#### AIM OF THE TASK
Set down, exactly and only, everything from the line containing "This screenshot has width=1460, height=693." down to the line containing "Click the Advanced Search icon" in the data below; the pictures are not part of the copy.

#### SOURCE DATA
---+---

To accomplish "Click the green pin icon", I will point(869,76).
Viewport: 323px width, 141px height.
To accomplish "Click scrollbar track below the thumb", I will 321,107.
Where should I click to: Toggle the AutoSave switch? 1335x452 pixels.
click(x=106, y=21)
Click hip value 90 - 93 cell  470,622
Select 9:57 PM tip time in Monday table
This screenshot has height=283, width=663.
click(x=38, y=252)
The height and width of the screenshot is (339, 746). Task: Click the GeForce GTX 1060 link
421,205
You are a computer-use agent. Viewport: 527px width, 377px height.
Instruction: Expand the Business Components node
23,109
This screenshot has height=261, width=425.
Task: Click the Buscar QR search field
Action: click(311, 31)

---+---

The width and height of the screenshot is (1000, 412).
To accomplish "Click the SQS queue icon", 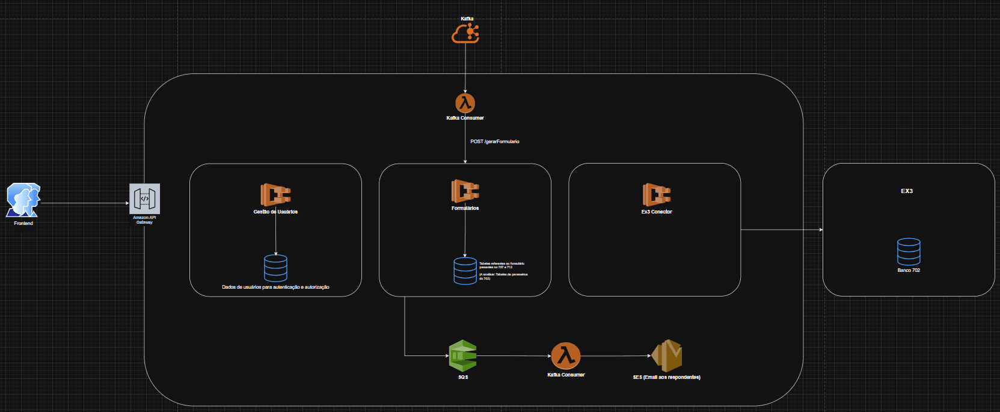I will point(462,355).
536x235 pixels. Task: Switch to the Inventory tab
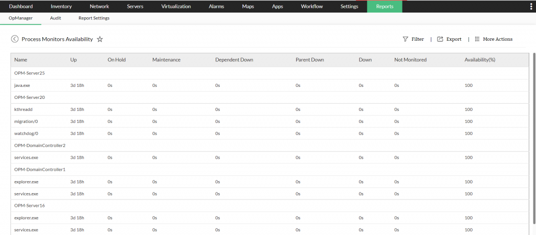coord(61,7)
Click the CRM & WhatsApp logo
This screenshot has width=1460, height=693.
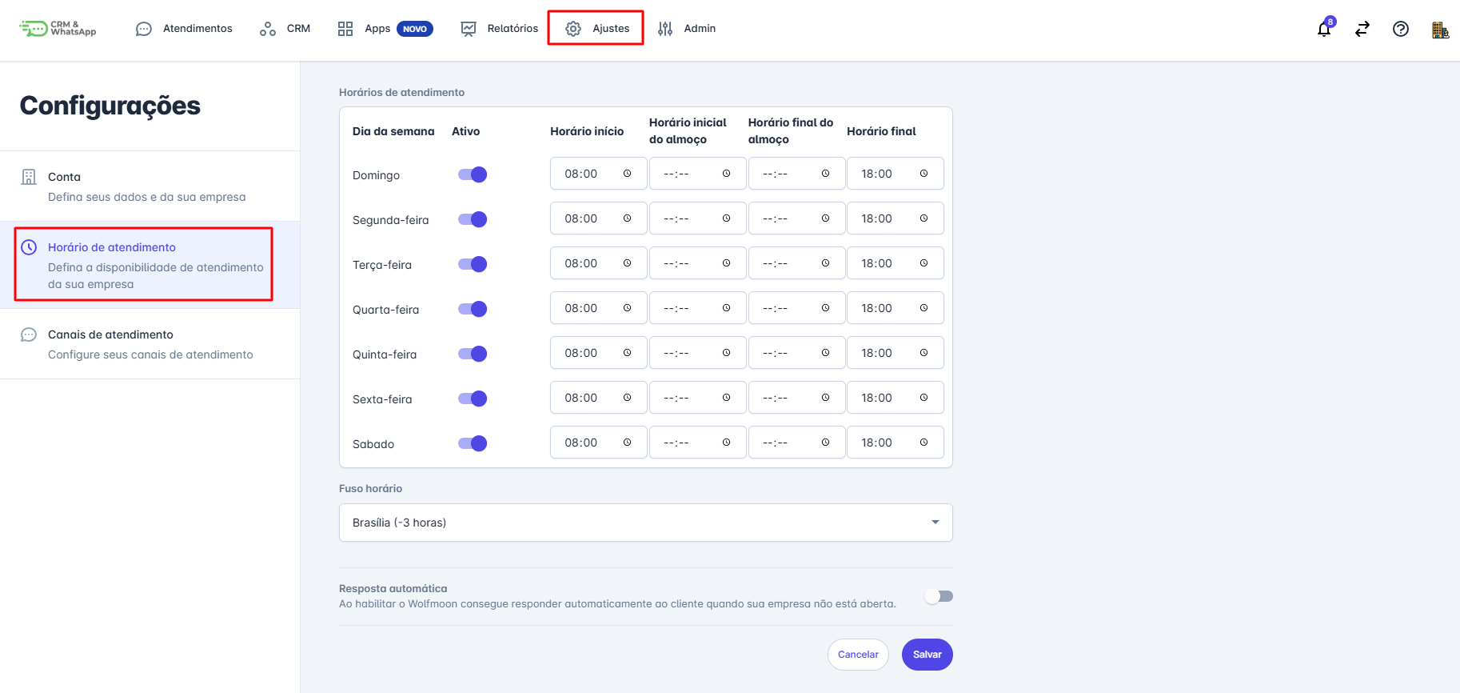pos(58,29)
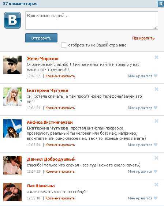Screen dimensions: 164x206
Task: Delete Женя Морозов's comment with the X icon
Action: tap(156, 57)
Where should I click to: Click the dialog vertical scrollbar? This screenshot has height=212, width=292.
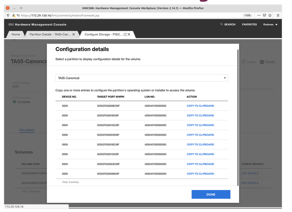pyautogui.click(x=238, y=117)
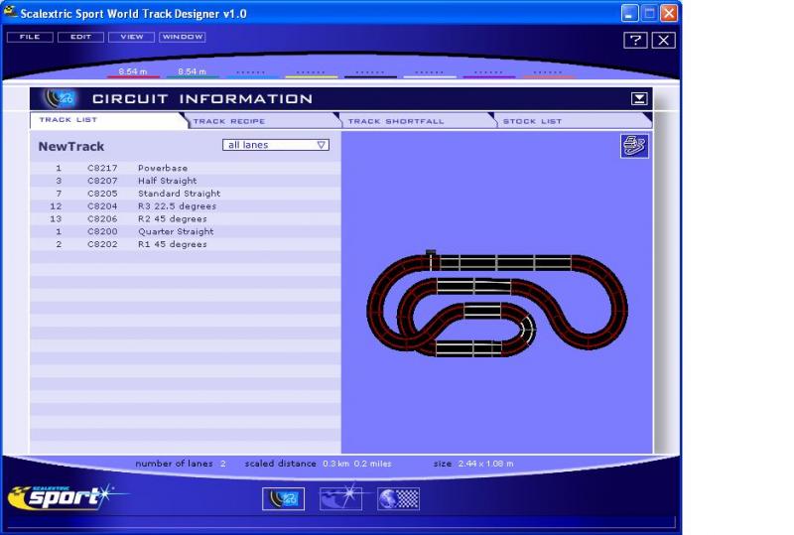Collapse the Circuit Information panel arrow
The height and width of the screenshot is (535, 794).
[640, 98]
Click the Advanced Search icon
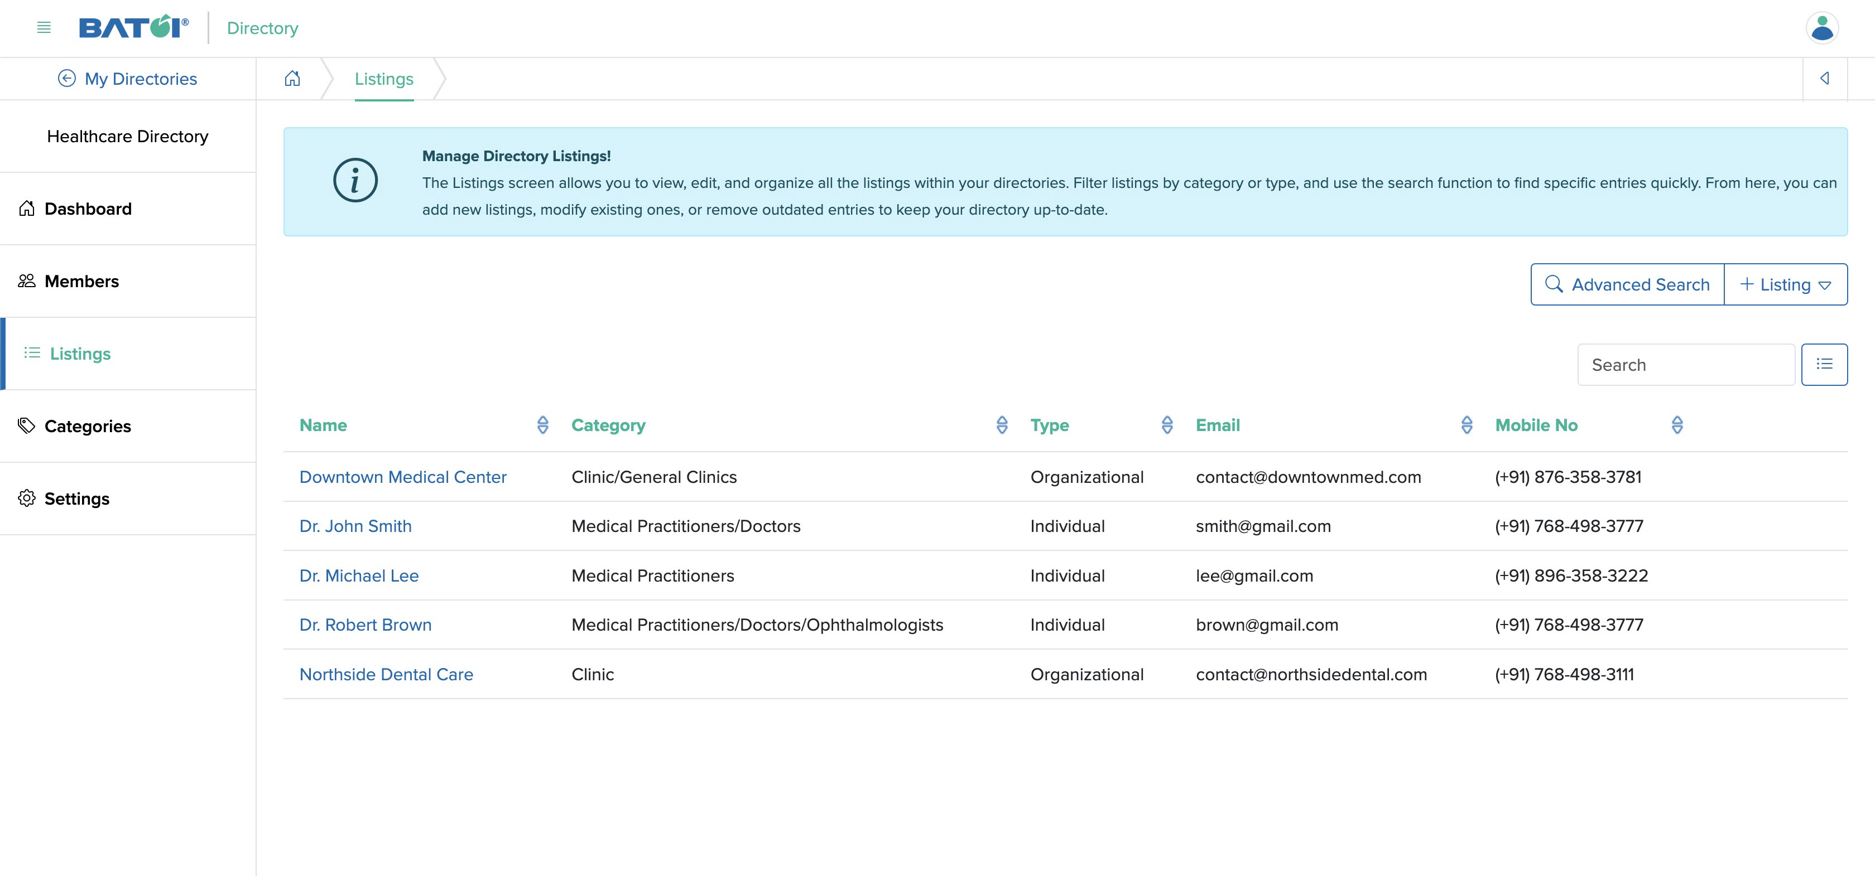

---+---

#### WRITTEN SOLUTION
This screenshot has width=1460, height=693.
pos(58,29)
Screen dimensions: 164x206
Task: Delete Женя Морозов's comment with the X icon
Action: tap(156, 57)
Where should I click to: Click the dialog vertical scrollbar? This screenshot has height=212, width=292.
pyautogui.click(x=238, y=117)
Collapse the Circuit Information panel arrow
The height and width of the screenshot is (535, 794).
[640, 98]
Click the Advanced Search icon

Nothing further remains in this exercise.